Ressalte-se que o Tribunal de Justiça de São Paulo acolheu essa tese da penhorabilidade do bem de família do fiador, como se nota de vários julgados citados.
Consolidou-se, assim, nesse posicionamento, a Jurisprudência.
Analisando, a bem da pesquisa, a Jurisprudência, em sentido contrário, reconhecia a impenhorabilidade do bem de família do fiador em contrato de locação.
Há algumas decisões, nesse sentido.
Registre-se, nessa oportunidade, que em 08 de outubro de 2003, o Superior Tribunal de Justiça decidiu por sua Segunda Seção e por maioria de votos, sendo Relatora a Ministra Nancy Andrighi (REsp 526.460-RS), que “Não renuncia à impenhorabilidade prevista na Lei nº8009/90 o devedor que oferta em penhora o bem de família que possui. Se a proteção do bem visa atender à família, e não apenas ao devedor, deve-se concluir que este não poderá, por ato processual individual e isolado, renunciar à proteção, outorgada por lei em norma de ordem pública, a toda a entidade familiar”.

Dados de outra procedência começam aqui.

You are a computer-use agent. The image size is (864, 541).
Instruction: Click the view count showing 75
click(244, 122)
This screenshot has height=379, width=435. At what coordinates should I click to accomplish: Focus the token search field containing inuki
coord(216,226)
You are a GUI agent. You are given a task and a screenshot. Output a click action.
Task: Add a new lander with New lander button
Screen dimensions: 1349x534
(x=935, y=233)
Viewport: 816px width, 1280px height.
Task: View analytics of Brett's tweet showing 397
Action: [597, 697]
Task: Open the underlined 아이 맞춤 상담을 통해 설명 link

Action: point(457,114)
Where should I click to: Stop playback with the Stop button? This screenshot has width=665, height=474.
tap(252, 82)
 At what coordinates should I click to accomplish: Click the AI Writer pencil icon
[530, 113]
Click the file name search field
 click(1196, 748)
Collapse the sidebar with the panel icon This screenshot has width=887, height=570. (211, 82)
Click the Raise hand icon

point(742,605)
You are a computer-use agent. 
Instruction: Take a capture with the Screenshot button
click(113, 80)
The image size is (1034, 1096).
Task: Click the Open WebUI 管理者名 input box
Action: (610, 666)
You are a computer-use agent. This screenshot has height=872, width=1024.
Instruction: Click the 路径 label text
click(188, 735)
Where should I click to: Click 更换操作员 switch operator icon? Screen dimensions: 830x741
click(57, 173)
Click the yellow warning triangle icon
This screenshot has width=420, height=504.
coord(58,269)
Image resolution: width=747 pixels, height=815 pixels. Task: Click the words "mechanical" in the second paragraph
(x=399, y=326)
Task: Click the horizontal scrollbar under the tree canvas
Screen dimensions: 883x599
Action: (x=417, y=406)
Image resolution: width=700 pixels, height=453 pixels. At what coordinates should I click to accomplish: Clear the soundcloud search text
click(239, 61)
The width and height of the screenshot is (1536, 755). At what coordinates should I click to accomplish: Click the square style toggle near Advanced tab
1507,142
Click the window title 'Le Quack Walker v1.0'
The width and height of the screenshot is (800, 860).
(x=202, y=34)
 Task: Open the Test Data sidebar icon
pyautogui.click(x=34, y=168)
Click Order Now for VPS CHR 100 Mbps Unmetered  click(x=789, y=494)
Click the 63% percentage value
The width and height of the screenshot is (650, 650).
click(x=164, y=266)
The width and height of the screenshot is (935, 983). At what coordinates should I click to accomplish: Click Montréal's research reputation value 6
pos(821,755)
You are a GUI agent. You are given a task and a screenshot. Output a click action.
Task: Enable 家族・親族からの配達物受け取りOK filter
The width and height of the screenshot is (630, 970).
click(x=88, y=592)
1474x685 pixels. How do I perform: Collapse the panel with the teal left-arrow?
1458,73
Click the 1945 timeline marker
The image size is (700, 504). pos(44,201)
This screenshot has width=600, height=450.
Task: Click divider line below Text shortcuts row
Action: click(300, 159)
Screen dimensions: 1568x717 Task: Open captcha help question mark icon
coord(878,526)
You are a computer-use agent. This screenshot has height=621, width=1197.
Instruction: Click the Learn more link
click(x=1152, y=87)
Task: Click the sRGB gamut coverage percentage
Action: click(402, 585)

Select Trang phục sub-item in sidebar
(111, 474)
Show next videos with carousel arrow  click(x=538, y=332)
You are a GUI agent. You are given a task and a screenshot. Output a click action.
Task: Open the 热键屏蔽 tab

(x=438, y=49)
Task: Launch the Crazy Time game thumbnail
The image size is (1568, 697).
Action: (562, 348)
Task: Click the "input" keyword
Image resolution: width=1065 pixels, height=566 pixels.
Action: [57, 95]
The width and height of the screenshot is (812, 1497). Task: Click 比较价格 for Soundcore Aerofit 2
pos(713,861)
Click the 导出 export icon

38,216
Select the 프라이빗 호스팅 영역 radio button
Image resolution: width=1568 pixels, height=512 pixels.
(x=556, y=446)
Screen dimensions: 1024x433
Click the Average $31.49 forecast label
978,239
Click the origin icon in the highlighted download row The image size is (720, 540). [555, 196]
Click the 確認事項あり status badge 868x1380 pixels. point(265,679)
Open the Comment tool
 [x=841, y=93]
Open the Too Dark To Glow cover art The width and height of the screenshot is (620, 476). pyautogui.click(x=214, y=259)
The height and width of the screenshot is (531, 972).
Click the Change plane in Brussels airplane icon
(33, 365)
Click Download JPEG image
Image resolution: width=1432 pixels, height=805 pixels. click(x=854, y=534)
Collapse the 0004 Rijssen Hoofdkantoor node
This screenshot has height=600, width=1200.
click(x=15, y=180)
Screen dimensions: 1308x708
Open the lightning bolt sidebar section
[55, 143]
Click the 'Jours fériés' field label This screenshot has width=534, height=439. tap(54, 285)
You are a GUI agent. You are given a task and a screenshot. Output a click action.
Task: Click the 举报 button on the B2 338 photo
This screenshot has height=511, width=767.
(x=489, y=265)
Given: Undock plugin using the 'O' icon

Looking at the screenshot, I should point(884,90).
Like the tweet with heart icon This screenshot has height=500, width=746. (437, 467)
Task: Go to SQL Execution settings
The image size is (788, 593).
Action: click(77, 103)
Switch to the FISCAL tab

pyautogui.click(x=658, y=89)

Essa decisão contrariou acórdão do Tribunal de Justiça do Rio Grande do Sul, em sentido contrário.
Também, reconhecendo essa impenhorabilidade do bem de família do fiador em locação, é o acórdão do Supremo Tribunal Federal relatado pelo Ministro Carlos Velloso (RE 352.940-4), de 25.04.2005. No mesmo sentido, julgou o Superior Tribunal de Justiça.